-- Begin Source passage --

2014-02-14 / Front Page

Keeper of Newport and America’s Past

By Pat Blakeley


Among the treasures at the Newport Historical Society is this stunning Victorian hair mosaic locket. The unique piece features hair from George and Martha Washington fashioned into a floral bouquet incorporating seed pearls set inside a gold and onyx locket. The outside is set with a three-carat diamond, and seven smaller diamonds adorn the top loop. The locks were given to Mrs. Oliver Wolcott, wife of the Secretary of the Treasury, in 1797 by Martha Washington as a memento, and the hair was made into a Victorian hair mosaic between 1864 and 1877. The locket bears two inscriptions: one attributing the hair to George and Martha Washington; the other reads, “Presented Personally To Oliver Wolcott, March, 1797.” The piece was gifted to the NHS in 1981 by a Wolcott descendent. (Photos by Jen Carter) Among the treasures at the Newport Historical Society is this stunning Victorian hair mosaic locket. The unique piece features hair from George and Martha Washington fashioned into a floral bouquet incorporating seed pearls set inside a gold and onyx locket. The outside is set with a three-carat diamond, and seven smaller diamonds adorn the top loop. The locks were given to Mrs. Oliver Wolcott, wife of the Secretary of the Treasury, in 1797 by Martha Washington as a memento, and the hair was made into a Victorian hair mosaic between 1864 and 1877. The locket bears two inscriptions: one attributing the hair to George and Martha Washington; the other reads, “Presented Personally To Oliver Wolcott, March, 1797.” The piece was gifted to the NHS in 1981 by a Wolcott descendent. (Photos by Jen Carter) As Newport’s observance of its 375th anniversary gets underway, it is only fitting to note the importance of the local repository of our history, the Newport Historical Society.

On Feb. 8, 1853, a group of fourteen men met at architect George Champlin Mason’s house on Thames Street and voted to form the Newport Historical Society. A second meeting was held the following week on Valentine’s Day, at which time a constitution was adopted, and the state legislature accepted the charter and incorporated the Newport Historical Society in January 1854. The original act of legislation tasked the organization with “collecting, publishing, and doing whatever else they may think proper to preserve any portion of the history of the United States and particularly this state .”

For years the small group gathered at members’ homes, and in 1876, the Redwood Library invited them to meet in their building. Their collection was small, but in 1878 the artifacts of Newport’s history that had been kept as part of the Rhode Island Historical Society’s Southern Cabinet were transferred back to Newport.

The Society purchased the old Seventh Day Baptist Meeting House and opened its doors to the public in 1884, advertising that “The Newport Historical Society have taken possession of their new quarters on Barney Street and are soliciting donations of historical material relating to Newport.”

In 1887, they purchased a site on Touro Street and in the fall of that year moved the building there. The holdings of the Society continued to increase and ground was broken in 1902 for a brick library building on the Touro Street side of the lot. The new building provided office space, a fireproof vault for historic documents, and a library.

-- End Source passage --
-- Begin Information supplied --

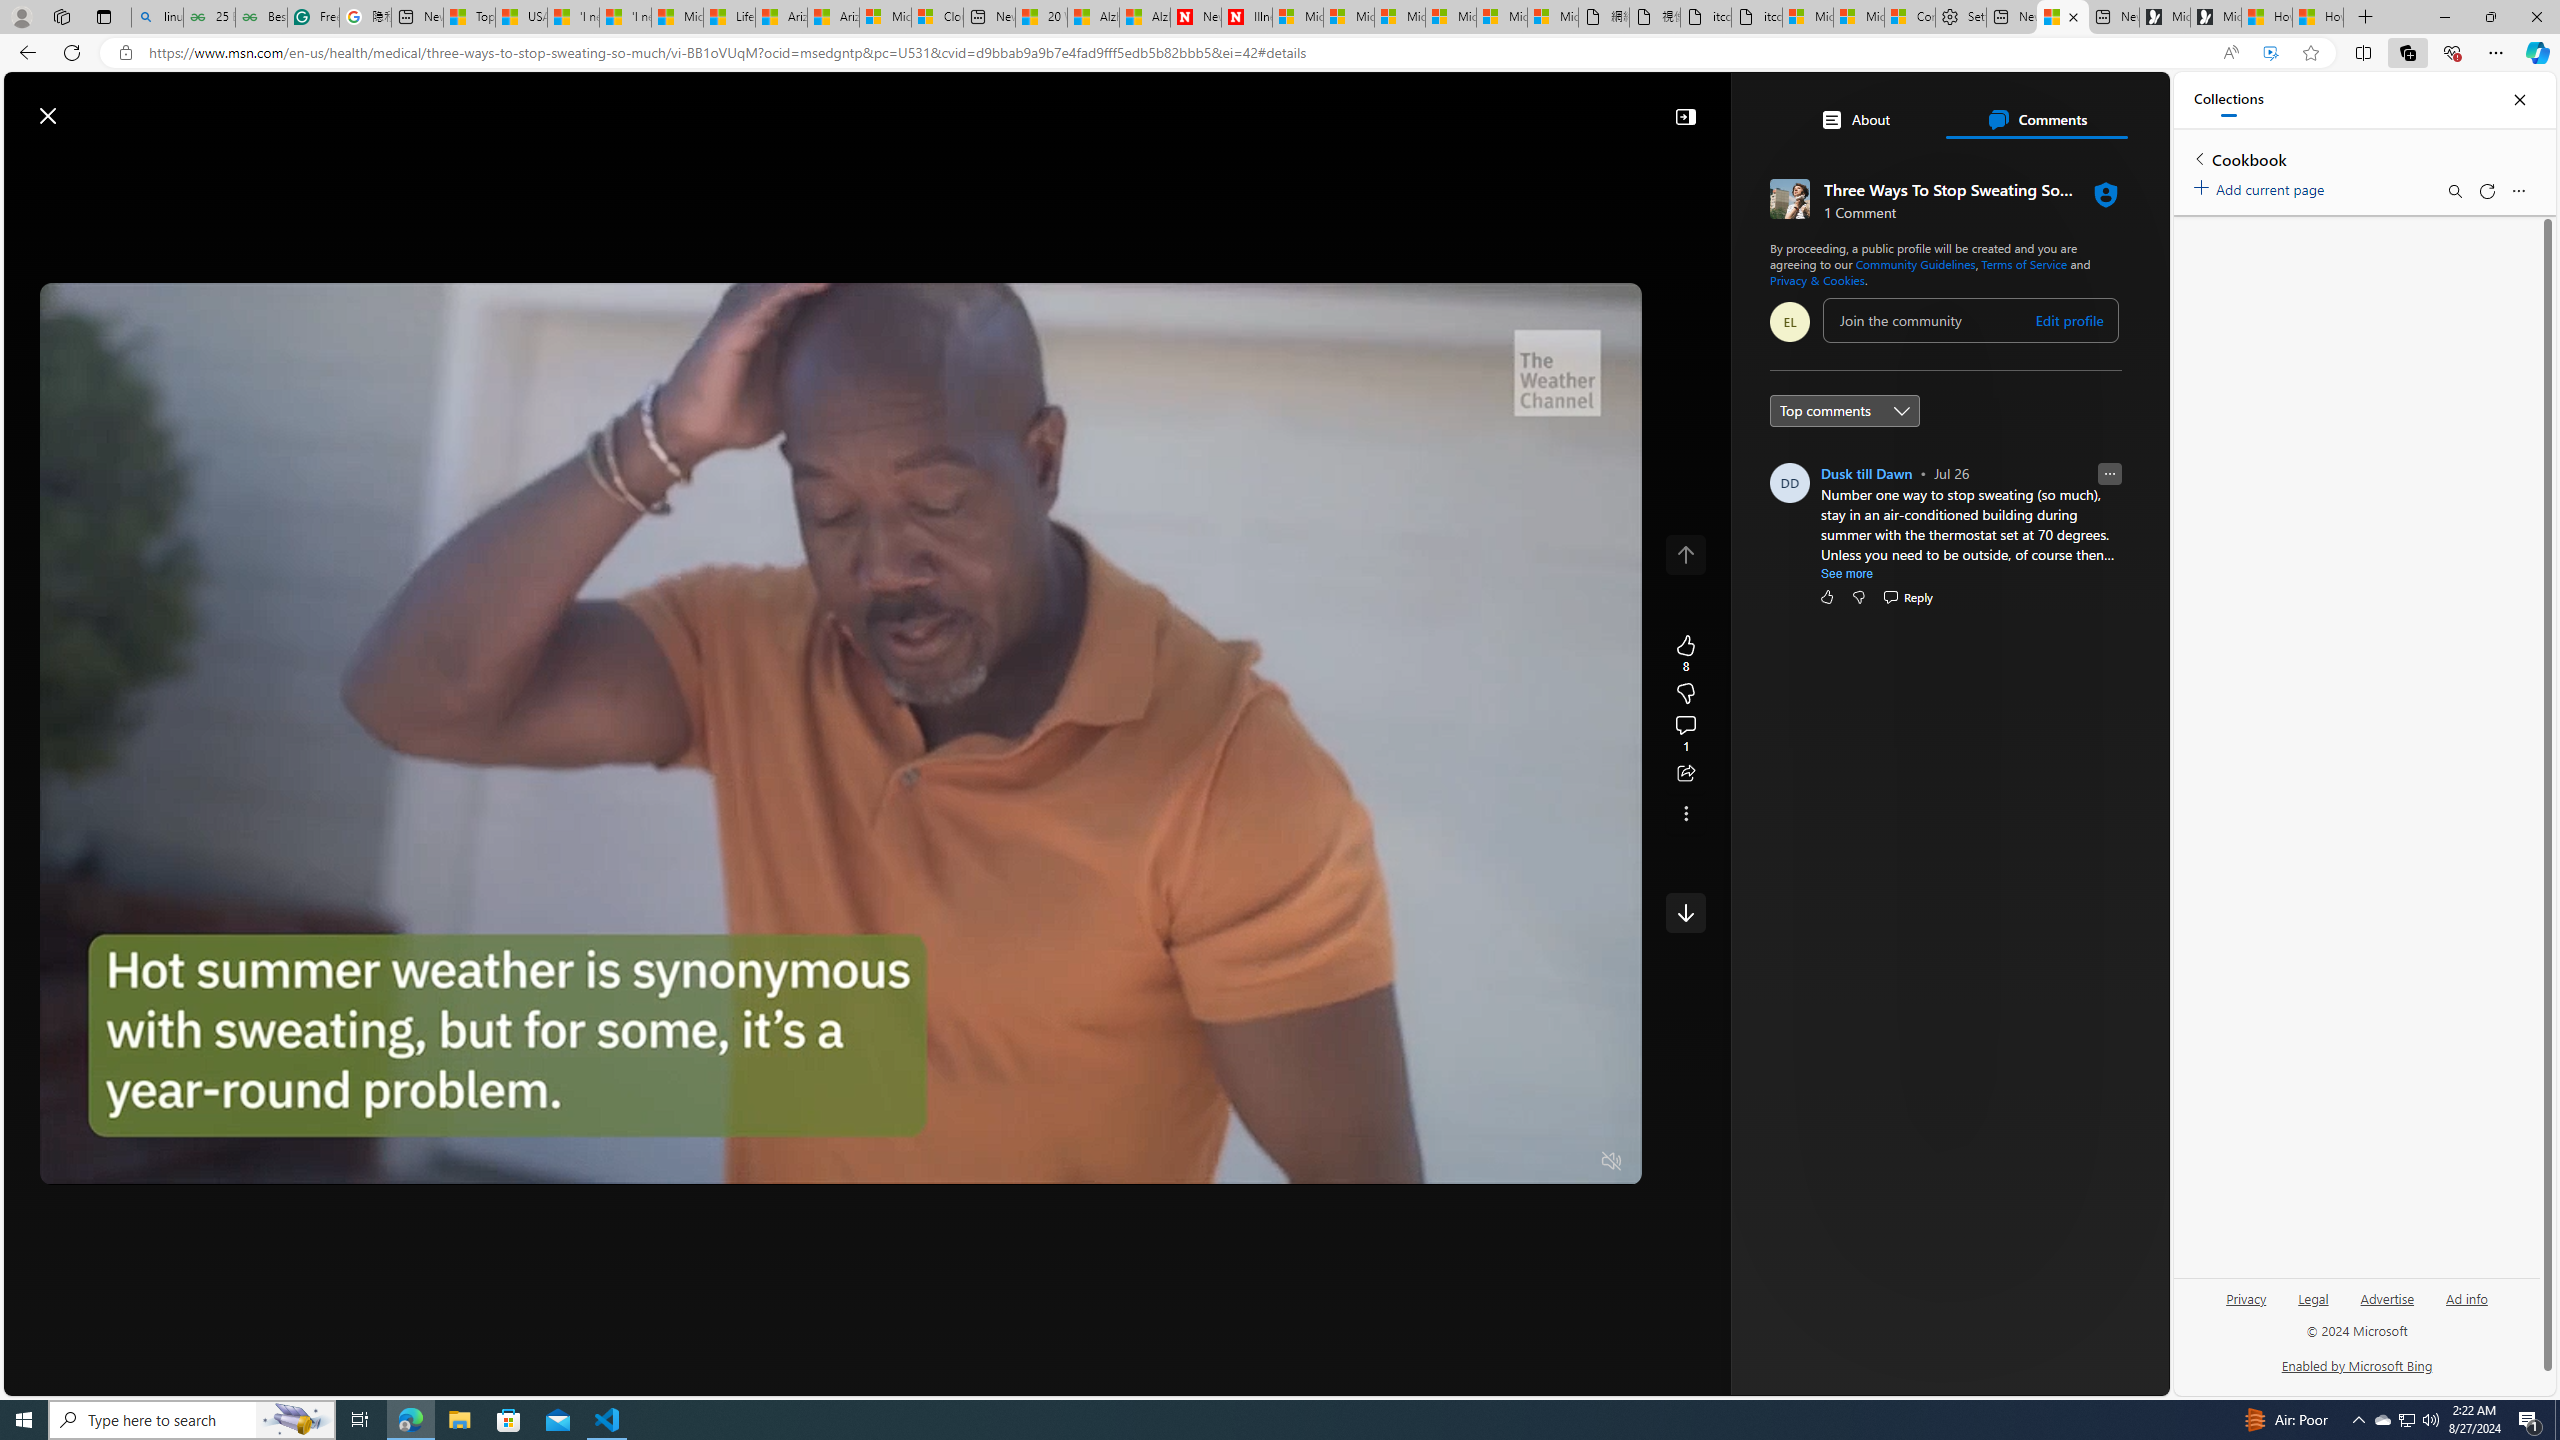  What do you see at coordinates (1194, 16) in the screenshot?
I see `'Newsweek - News, Analysis, Politics, Business, Technology'` at bounding box center [1194, 16].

-- End Information supplied --

▶ **Problems and tasks**:
- a) In the Newport Historical Society article, shorten the paragraph beginning "On Feb. 8, 1853" while keeping its main facts.
- b) According to the Newport Historical Society article, in what year was ground broken for the brick library building on the Touro Street side of the lot?
- c) Reproduce the passage from the Newport Historical Society article starting with "In 1887, they" and going on through "and a library.".

▶ **Answers to the exercises**:
- a) On Feb. 8, 1853, fourteen men meeting at architect George Champlin Mason's house on Thames Street voted to form the Newport Historical Society. At a second meeting the following week, on Valentine's Day, they adopted a constitution. In January 1854 the state legislature accepted the charter and incorporated the Society. The act charged it with collecting, publishing and otherwise preserving the history of the United States and particularly of the state.

- b) 1902

- c)
In 1887, they purchased a site on Touro Street and in the fall of that year moved the building there. The holdings of the Society continued to increase and ground was broken in 1902 for a brick library building on the Touro Street side of the lot. The new building provided office space, a fireproof vault for historic documents, and a library.